**Assigned task:**
Beginning with the line that holds "Where should I click to: Open" in the data below, give again every line through the one that holds "You are a computer-use agent. The height", exactly as written.

**Exercise inputs:**
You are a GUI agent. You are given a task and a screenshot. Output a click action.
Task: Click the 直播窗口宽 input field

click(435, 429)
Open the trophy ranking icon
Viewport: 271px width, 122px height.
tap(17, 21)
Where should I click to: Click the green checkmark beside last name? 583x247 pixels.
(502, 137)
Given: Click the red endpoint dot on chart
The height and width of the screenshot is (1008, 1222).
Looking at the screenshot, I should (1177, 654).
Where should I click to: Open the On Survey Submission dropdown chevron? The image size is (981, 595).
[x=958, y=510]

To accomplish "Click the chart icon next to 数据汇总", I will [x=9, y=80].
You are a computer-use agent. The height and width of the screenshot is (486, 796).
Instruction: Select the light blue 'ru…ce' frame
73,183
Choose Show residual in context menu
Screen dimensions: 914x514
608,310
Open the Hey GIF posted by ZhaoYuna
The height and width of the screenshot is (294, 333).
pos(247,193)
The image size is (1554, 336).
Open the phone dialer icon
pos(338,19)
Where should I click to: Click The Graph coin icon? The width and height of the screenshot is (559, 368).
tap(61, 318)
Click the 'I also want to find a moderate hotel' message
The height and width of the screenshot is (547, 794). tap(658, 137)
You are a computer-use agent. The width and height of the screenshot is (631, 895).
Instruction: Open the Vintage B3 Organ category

**Result for this task:**
Where should I click to: Open the On Survey Submission dropdown chevron? The image size is (981, 595).
[x=958, y=510]

To accomplish "Click the chart icon next to 数据汇总", I will [x=9, y=80].
You are a computer-use agent. The height and width of the screenshot is (486, 796).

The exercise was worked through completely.